Several years before realizing the idea of the Cardoso Flea Circus, Maria Fernanda Cardoso began researching the history of flea circus performances and teaching herself the lost art of training fleas. Popularized in the nineteenth century, flea circuses were novelty performances staged for small groups of onlookers; two varieties are documented—one that used “sleight of hand” to create the appearance of real fleas, and a second that used actual fleas. Cardoso, whose past sculptural investigations have often been inspired by the animal or once-living world (using such material as shells and bones), was interested in raising and training live fleas.
At FWM, Cardoso created the “big top” tent to heighten the performative aspects of the circus while also allowing for a sculptural installation to remain after the initial performance was over. Constructed from a variety of fabrics—canvas, taffeta, silk, rayon, cotton, and polyester—the tent is highly decorative and is embellished with painted portraits of the famous flea performers. A plexiglass arena, which serves as the staging ground for the fleas’ performances, is equipped with props such as cannons, netting, tall ladders with thimbles of water, and tightropes.

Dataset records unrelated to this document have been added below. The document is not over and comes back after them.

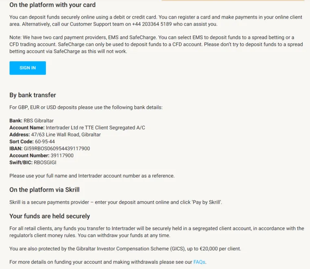Viewport: 310px width, 269px height.
Task: Click the blue SIGN IN button
Action: (x=28, y=68)
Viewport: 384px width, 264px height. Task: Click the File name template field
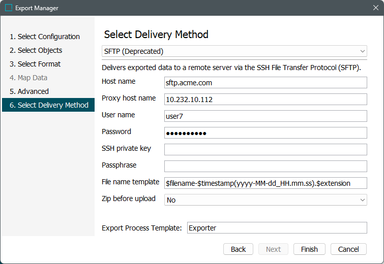(x=265, y=183)
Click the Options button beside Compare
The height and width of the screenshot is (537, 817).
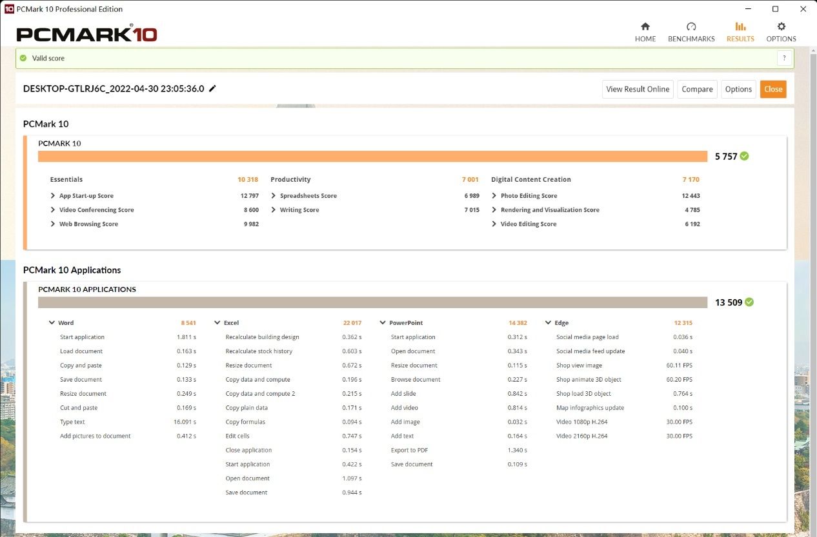(x=738, y=89)
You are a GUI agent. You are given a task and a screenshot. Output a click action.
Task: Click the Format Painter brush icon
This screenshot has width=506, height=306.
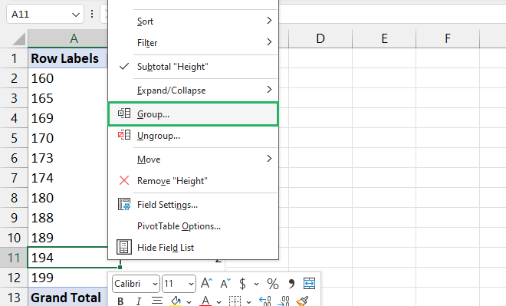pos(303,301)
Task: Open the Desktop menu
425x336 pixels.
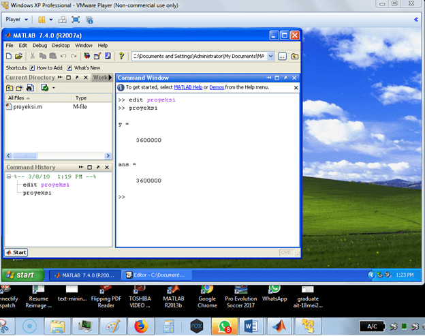Action: 61,45
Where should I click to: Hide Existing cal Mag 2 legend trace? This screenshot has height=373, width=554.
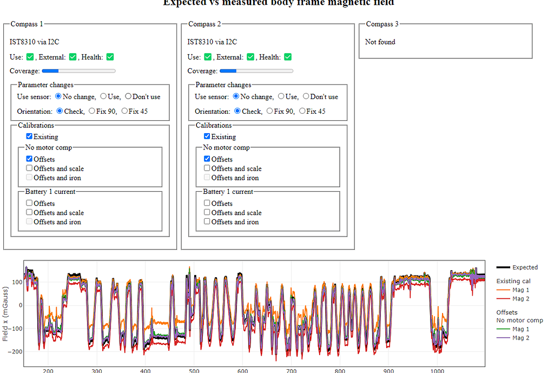coord(513,299)
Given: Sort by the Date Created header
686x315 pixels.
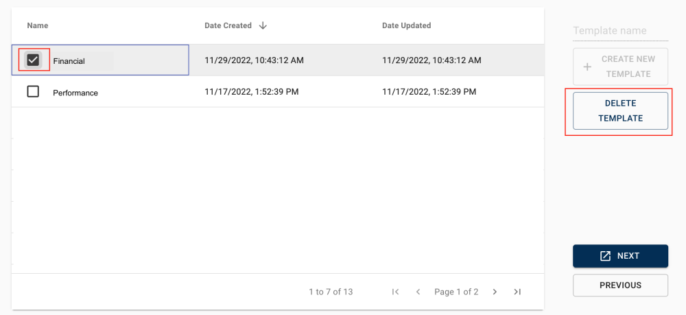Looking at the screenshot, I should pos(228,25).
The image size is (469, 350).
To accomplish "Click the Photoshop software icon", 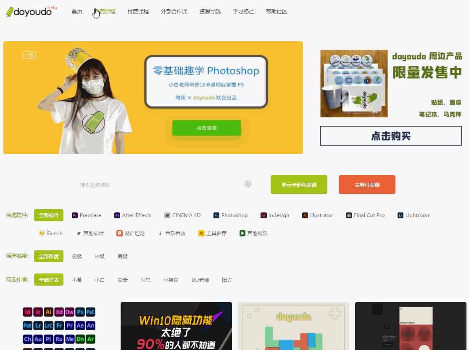I will [x=216, y=215].
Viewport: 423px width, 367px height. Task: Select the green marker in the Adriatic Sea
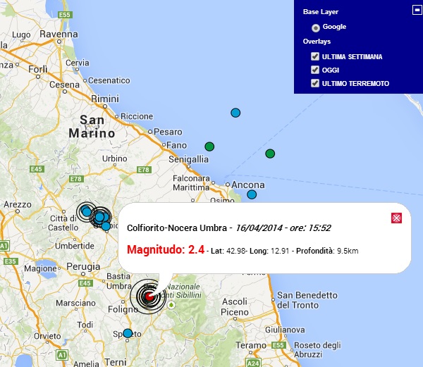269,154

When performing Cardoso Flea Circus, Maria Fernanda Cardoso, dressed in circus attire, leads her fleas through a series of daring tricks, all of which are designed to accentuate the fleas’ natural responses to heat, light, and breath (carbon dioxide). The compelling acrobatic efforts of the fleas include dancing, tightrope walks, high dives, and weightlifting. Cardoso and her husband, video and filmmaker Ross Harley, created a video of the circus with FWM, which serves as a stand-in for the live performance and provides close-up views of the fleas performing their tricks.